• TASKS TO PERFORM:
1/ In the passage on Carlos Drummond de Andrade, what drove the new forms of Brazilian modernism that he adopted in the 1920s?
2/ Write out the passage on Carlos Drummond de Andrade from "Carlos Drummond de" to "Service of Brazil.", word for word.

• SELECTED TEXT:

Carlos Drummond de Andrade (October 31, 1902 - August 17, 1987) was perhaps the most influential Brazilian poet of the 20th century. He has become something of a national poet; his poem "Canção Amiga" ("Friendly Song") was printed on the 50 cruzados note.

Drummond was born in Itabira, a mining village in Minas Gerais in southeastern Brazil. His parents were farmers of partial Hungarian and Portuguese ancestry[1]. He went to a school of pharmacy in Belo Horizonte, but never worked as a pharmacist after graduation. He worked in government service for most of his life, eventually becoming director of history for the National Historical and Artistic Heritage Service of Brazil.

Though his earliest poems are formal and satirical, Drummond quickly adopted the new forms of Brazilian modernism that were evolving in the 1920s, incited by the work of Mário de Andrade (to whom he was not related). He adopted a Whitmanian free verse, mingling speech fluent in elegance and truth about the surrounding, many times quotidian, world, with a fluidity of thought.

(Saved entries)
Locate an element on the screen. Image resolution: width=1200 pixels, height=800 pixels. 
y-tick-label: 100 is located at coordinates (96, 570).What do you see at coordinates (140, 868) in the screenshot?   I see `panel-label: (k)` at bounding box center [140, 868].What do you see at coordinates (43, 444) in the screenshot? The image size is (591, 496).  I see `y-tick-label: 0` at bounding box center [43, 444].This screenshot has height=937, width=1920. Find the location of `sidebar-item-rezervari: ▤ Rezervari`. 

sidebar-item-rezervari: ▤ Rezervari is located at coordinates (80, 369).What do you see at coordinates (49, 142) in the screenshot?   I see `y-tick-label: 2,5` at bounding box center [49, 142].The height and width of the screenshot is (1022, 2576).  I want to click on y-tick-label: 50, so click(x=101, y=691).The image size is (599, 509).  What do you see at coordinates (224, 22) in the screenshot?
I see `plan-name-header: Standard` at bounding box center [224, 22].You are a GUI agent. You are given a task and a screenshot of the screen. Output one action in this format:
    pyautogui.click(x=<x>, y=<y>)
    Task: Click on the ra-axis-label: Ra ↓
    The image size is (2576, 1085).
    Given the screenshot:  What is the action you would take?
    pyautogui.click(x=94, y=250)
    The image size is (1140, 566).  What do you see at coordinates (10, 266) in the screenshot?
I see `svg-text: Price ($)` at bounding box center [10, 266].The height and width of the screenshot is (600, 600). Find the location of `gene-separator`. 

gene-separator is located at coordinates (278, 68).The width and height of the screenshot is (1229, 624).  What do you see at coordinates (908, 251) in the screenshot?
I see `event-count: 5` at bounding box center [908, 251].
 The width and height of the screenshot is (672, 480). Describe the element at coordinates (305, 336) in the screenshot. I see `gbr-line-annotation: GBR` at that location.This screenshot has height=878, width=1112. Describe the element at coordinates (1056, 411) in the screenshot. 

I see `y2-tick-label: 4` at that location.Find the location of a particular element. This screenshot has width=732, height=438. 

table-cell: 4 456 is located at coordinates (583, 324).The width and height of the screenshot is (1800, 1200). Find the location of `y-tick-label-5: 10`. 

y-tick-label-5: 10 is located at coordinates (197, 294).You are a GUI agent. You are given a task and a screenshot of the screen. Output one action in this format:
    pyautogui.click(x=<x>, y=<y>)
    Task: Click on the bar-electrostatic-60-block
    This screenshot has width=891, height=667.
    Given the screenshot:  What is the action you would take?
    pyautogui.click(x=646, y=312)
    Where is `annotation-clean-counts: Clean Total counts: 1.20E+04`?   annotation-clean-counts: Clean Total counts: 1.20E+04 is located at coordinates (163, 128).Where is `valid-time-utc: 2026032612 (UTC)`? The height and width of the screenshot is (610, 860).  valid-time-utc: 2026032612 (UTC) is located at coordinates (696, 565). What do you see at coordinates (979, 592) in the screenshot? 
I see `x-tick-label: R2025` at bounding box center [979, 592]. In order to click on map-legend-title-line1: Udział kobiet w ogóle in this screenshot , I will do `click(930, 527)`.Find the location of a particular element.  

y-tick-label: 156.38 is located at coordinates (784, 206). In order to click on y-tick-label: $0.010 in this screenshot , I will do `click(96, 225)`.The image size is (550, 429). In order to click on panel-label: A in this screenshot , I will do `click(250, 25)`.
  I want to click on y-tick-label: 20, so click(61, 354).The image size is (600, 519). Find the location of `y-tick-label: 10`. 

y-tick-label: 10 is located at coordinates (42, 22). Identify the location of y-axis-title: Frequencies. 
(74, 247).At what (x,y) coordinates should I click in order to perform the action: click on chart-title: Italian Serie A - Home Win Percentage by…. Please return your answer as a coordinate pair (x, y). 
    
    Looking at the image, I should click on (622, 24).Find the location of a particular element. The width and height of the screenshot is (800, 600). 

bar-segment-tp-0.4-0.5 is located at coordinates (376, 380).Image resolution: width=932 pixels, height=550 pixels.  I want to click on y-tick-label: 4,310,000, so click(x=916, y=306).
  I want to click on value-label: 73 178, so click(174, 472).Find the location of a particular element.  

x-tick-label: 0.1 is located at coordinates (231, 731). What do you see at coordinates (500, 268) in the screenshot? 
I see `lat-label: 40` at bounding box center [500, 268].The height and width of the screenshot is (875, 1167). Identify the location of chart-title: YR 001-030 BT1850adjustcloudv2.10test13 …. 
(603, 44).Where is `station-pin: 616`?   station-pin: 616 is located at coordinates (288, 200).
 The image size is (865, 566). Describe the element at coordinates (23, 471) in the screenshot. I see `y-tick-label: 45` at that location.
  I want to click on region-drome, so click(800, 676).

• ANSWERS GIVEN:
1/ Those forms were incited by the work of Mário de Andrade. The passage notes that Drummond was not related to him.

2/
Carlos Drummond de Andrade (October 31, 1902 - August 17, 1987) was perhaps the most influential Brazilian poet of the 20th century. He has become something of a national poet; his poem "Canção Amiga" ("Friendly Song") was printed on the 50 cruzados note.

Drummond was born in Itabira, a mining village in Minas Gerais in southeastern Brazil. His parents were farmers of partial Hungarian and Portuguese ancestry[1]. He went to a school of pharmacy in Belo Horizonte, but never worked as a pharmacist after graduation. He worked in government service for most of his life, eventually becoming director of history for the National Historical and Artistic Heritage Service of Brazil.